Copy out every item below word for word, keeping each line as it stands.

Supplied data:
__________

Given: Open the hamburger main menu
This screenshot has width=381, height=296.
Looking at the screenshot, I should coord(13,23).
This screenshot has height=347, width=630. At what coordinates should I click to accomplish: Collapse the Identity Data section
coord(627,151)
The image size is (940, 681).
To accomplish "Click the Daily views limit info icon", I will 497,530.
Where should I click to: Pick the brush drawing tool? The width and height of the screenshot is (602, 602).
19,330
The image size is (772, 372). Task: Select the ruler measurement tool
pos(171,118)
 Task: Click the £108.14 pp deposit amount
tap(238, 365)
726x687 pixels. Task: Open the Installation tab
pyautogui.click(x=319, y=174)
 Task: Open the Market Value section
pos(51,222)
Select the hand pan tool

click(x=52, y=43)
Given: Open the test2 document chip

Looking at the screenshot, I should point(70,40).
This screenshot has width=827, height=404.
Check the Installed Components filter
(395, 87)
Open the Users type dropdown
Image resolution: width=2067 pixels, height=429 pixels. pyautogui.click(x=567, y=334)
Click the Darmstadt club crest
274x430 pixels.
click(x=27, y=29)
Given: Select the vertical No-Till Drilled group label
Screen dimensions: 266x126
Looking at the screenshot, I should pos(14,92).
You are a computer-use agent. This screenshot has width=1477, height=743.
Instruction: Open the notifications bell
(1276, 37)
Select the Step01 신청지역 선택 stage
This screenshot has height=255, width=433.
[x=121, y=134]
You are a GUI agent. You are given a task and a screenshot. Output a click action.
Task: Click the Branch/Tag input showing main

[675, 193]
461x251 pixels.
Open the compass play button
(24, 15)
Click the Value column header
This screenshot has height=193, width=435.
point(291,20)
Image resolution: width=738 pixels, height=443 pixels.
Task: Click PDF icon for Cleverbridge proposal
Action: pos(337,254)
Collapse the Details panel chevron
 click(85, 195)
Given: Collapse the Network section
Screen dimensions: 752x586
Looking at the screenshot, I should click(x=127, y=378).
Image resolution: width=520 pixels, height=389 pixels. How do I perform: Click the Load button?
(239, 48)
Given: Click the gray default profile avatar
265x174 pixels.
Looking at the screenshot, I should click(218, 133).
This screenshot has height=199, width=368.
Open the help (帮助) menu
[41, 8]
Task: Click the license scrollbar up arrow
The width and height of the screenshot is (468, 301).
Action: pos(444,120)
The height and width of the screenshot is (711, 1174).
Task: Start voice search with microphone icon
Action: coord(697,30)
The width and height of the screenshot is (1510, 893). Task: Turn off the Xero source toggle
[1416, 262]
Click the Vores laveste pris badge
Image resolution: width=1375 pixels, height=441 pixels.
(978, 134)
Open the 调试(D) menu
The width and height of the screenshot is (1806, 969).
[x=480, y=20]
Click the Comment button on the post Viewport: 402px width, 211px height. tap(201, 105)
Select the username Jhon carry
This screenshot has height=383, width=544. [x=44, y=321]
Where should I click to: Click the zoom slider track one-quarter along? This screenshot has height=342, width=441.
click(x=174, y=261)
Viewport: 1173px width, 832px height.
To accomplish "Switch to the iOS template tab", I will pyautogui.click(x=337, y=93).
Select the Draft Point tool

__________

Solution for this task:
Given: Open the hamburger main menu
This screenshot has width=381, height=296.
Looking at the screenshot, I should coord(13,23).
This screenshot has height=347, width=630. At what coordinates should I click to accomplish: Collapse the Identity Data section
coord(627,151)
The image size is (940, 681).
To accomplish "Click the Daily views limit info icon", I will 497,530.
Where should I click to: Pick the brush drawing tool? The width and height of the screenshot is (602, 602).
19,330
The image size is (772, 372). Task: Select the ruler measurement tool
pos(171,118)
 Task: Click the £108.14 pp deposit amount
tap(238, 365)
726x687 pixels. Task: Open the Installation tab
pyautogui.click(x=319, y=174)
 Task: Open the Market Value section
pos(51,222)
Select the hand pan tool

click(x=52, y=43)
Given: Open the test2 document chip

Looking at the screenshot, I should point(70,40).
This screenshot has width=827, height=404.
Check the Installed Components filter
(395, 87)
Open the Users type dropdown
Image resolution: width=2067 pixels, height=429 pixels. pyautogui.click(x=567, y=334)
Click the Darmstadt club crest
274x430 pixels.
click(x=27, y=29)
Given: Select the vertical No-Till Drilled group label
Screen dimensions: 266x126
Looking at the screenshot, I should pos(14,92).
You are a computer-use agent. This screenshot has width=1477, height=743.
Instruction: Open the notifications bell
(1276, 37)
Select the Step01 신청지역 선택 stage
This screenshot has height=255, width=433.
[x=121, y=134]
You are a GUI agent. You are given a task and a screenshot. Output a click action.
Task: Click the Branch/Tag input showing main

[675, 193]
461x251 pixels.
Open the compass play button
(24, 15)
Click the Value column header
This screenshot has height=193, width=435.
point(291,20)
Image resolution: width=738 pixels, height=443 pixels.
Task: Click PDF icon for Cleverbridge proposal
Action: pos(337,254)
Collapse the Details panel chevron
 click(85, 195)
Given: Collapse the Network section
Screen dimensions: 752x586
Looking at the screenshot, I should click(x=127, y=378).
Image resolution: width=520 pixels, height=389 pixels. How do I perform: Click the Load button?
(239, 48)
Given: Click the gray default profile avatar
265x174 pixels.
Looking at the screenshot, I should click(218, 133).
This screenshot has height=199, width=368.
Open the help (帮助) menu
[41, 8]
Task: Click the license scrollbar up arrow
The width and height of the screenshot is (468, 301).
Action: pos(444,120)
The height and width of the screenshot is (711, 1174).
Task: Start voice search with microphone icon
Action: coord(697,30)
The width and height of the screenshot is (1510, 893). Task: Turn off the Xero source toggle
[1416, 262]
Click the Vores laveste pris badge
Image resolution: width=1375 pixels, height=441 pixels.
(978, 134)
Open the 调试(D) menu
The width and height of the screenshot is (1806, 969).
[x=480, y=20]
Click the Comment button on the post Viewport: 402px width, 211px height. tap(201, 105)
Select the username Jhon carry
This screenshot has height=383, width=544. [x=44, y=321]
Where should I click to: Click the zoom slider track one-quarter along? This screenshot has height=342, width=441.
click(x=174, y=261)
Viewport: 1173px width, 832px height.
To accomplish "Switch to the iOS template tab", I will pyautogui.click(x=337, y=93).
Select the Draft Point tool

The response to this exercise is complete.